PubMed Scraper

A simple piece of code that returns Title:Abstract in the form of a json file from a given keyword and desired number of results. This will give us our pre-processed data from PubMed, I will then parse that data down to required lengths in the form of a tuple with the attached keyword that it contains (a current thought, there might be a better approach). Furthermore the parsed data will be in the form of sentences within parts of it’s surrounding sentences, in order to better the context in which our keyword of interest is being used.

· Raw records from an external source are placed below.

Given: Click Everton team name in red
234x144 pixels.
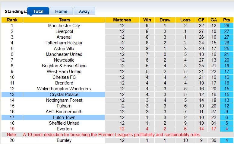Looking at the screenshot, I should tap(64, 129).
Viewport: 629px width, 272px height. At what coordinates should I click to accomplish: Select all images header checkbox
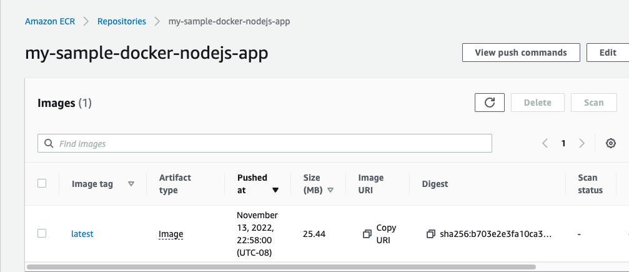[42, 183]
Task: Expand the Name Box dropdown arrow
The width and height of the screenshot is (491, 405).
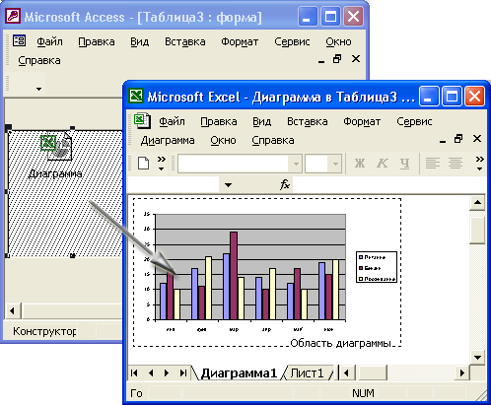Action: coord(228,185)
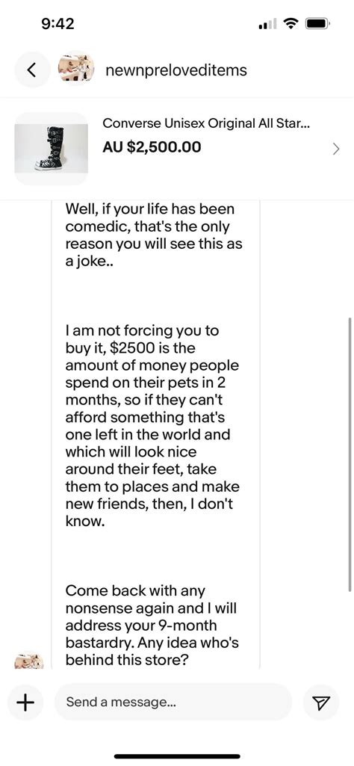Open the seller avatar beside newnpreloveditems
The height and width of the screenshot is (766, 354).
click(x=77, y=70)
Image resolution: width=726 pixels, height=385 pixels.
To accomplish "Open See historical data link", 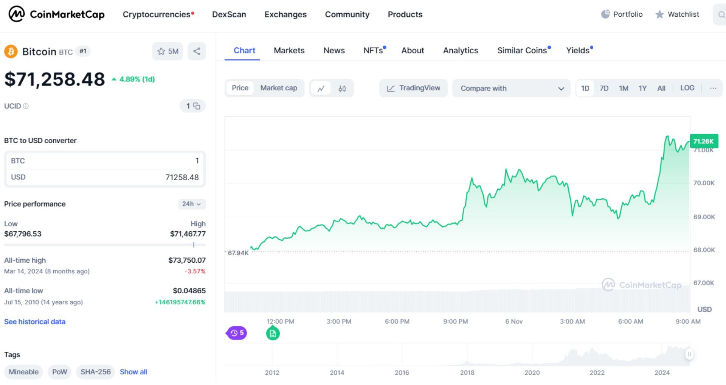I will [34, 321].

from bs4 import BeautifulSoup
import urllib
import requests
import json
import re

url="https://eutils.ncbi.nlm.nih.gov/entrez/eutils/esearch.fcgi?db=pubmed&retmode=json&retmax=NUM&sort=relevance&term=KEYWORD"
dict_studies = {}
links = []

# We ask the user to provide the keyword and number of results and subsequently replace these elements in the url string
keyword = str(input('Enter Search Term: '))
num = int(input('Enter Desired  Number of Results: '))
url = url.replace('NUM', str(num))
url = url.replace('KEYWORD', keyword)

webpage = urllib.request.urlopen(url).read()
dict_page =json.loads(webpage)
idlist = dict_page["esearchresult"]["idlist"]

#Creates the links from embeded href tags
for link in idlist:
    links.append("https://pubmed.ncbi.nlm.nih.gov/"+str(link)+"/")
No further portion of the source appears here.